# East Mids Sunday Cruise to HMC - Leicester Forest M1 9:45am



## Nem (Feb 14, 2005)

'lo all

This is a rough guide for the cruise down to the HMC on the Sunday moring. As I'm going down on the Saturday I won't be there but I'm hoping that TTDunc will be able to arrange this for me when I speak to him 

I think a meeting point of Leicester Forest East Services on the M1 will be the best place from my area, so anyone further up can drive down and people from East Derby, Nottingham and Leicester can all get there easily.

It's looking like the meeting time will be 9:45 - 10:00 am to be met by the cruise coming down from Yorkshire.

Nick


----------



## TThriller (Feb 27, 2006)

If the route is down the M42 to M40, you could rendezvous with us where me and Wozza are joining up with West Mids cruise at their second rendezvous point.

It would be good to have a combined show of strength from the two areas.

Dave


----------



## ChrisB72 (Feb 1, 2005)

TThriller said:


> If the route is down the M42 to M40, you could rendezvous with us where me and Wozza are joining up with West Mids cruise at their second rendezvous point.
> 
> It would be good to have a combined show of strength from the two areas.
> 
> Dave


I'm also in the process of arranging (with Yogibear) for the Sunday Yorkshire cruise to meet up the West Midlands cruise, but a 10:30-10:45am time had been mentioned....at Warrick services just south of M40 Jct 15

Not sure how this will fit in with the Leicester Forest East cruise?

Do you guys have to set off so early....it is a Sunday after all?! :lol: :?

I could maybe see if we could set off a bit earlier?


----------



## barton TT (Nov 13, 2004)

TThriller said:


> If the route is down the M42 to M40, you could rendezvous with us where me and Wozza are joining up with West Mids cruise at their second rendezvous point.
> 
> It would be good to have a combined show of strength from the two areas.
> Dave


I guess from the leicester services the route would be M69 to Coventry, then A 46 to the M40 then straight down to Gaydon.


----------



## ChrisB72 (Feb 1, 2005)

barton TT said:


> TThriller said:
> 
> 
> > If the route is down the M42 to M40, you could rendezvous with us where me and Wozza are joining up with West Mids cruise at their second rendezvous point.
> ...


That's the planned route for the Yorkshire cruise 8) we're just starting a bit further up the M1 (Jct31)

Could meet you on the way down at say 9:45-10am at Leciester Forest East if you're interested?


----------



## barton TT (Nov 13, 2004)

ChrisB72 said:


> barton TT said:
> 
> 
> > TThriller said:
> ...


9.45 - 10.00am sound a better time for me.  lets wait and see what everyone else thinks now. [smiley=mexicanwave.gif]


----------



## ChrisB72 (Feb 1, 2005)

The numbers are increasing :lol:

I reckon if all goes to plan we could get into double figures for the final leg to HMC 8)


----------



## Nem (Feb 14, 2005)

Sounds a good idea then if thats the time to co-incide with the Yorkshire run down.

So Leicester Forest East at 9:45 - 10:00 for the pickup from there.

Sounding better?

Nick


----------



## TThriller (Feb 27, 2006)

Sounding better indeed!

Now that I know the East Mids route is down the M69, I'll to intercept the cruise at the A5 junction.
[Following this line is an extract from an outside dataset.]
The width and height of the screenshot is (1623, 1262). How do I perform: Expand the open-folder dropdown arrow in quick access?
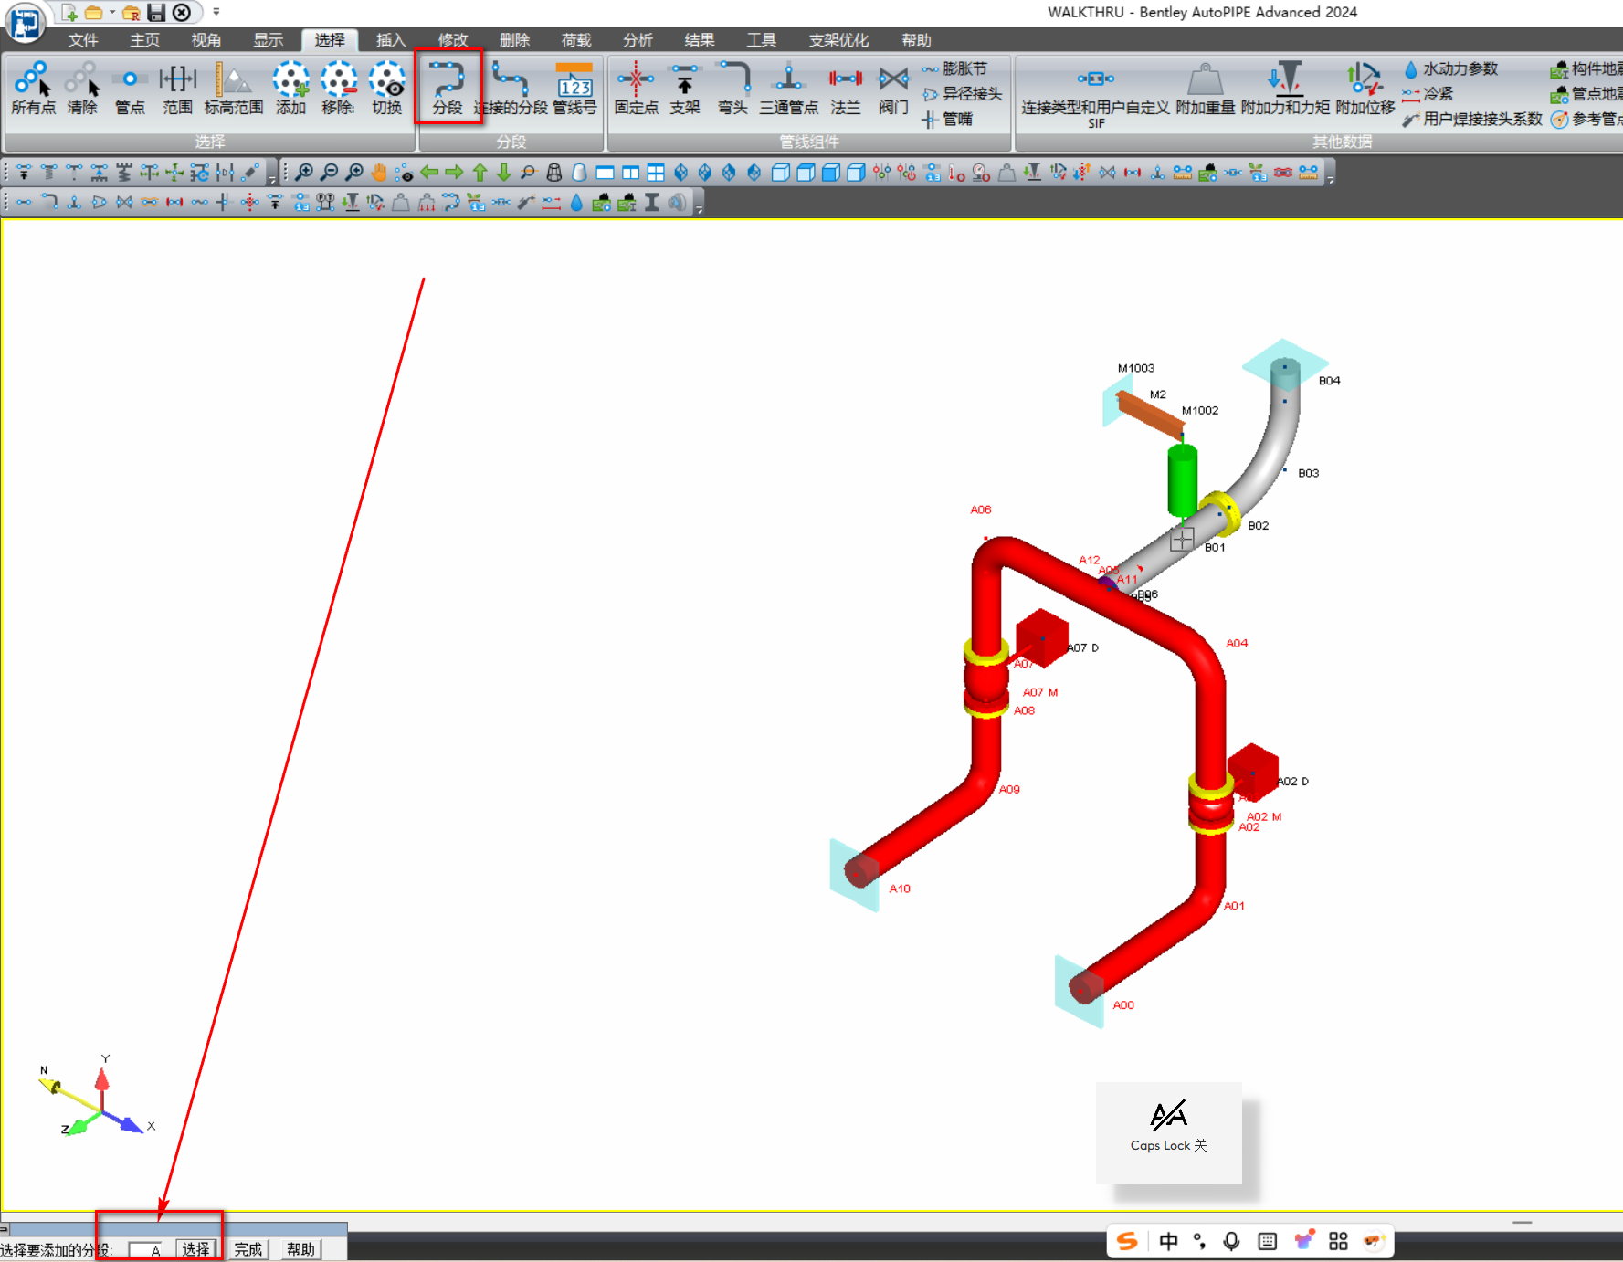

I'll slip my Kingfisher Blue Coupe :?: inconspicuously :?: into the TTrain 

If someone can give me an approx rendezvous time at the M69/A5 junction that would be great.

Dave


----------



## ttduncjames (Feb 26, 2006)

Nem 
sounds good time at Leics forest East.Would be happy to lead.Looking good on numbers joining up better get some shine on the TT.


----------



## b19rak (Apr 20, 2006)

TThriller said:


> Sounding better indeed!
> 
> Now that I know the East Mids route is down the M69, I'll to intercept the cruise at the A5 junction. I'll slip my Kingfisher Blue Coupe :?: inconspicuously :?: into the TTrain
> 
> ...


I can meet you there as well, i only live 10 mins away in Nuneaton.


----------



## ChrisB72 (Feb 1, 2005)

ttduncjames said:


> Nem
> sounds good time at Leics forest East.Would be happy to lead.Looking good on numbers joining up better get some shine on the TT.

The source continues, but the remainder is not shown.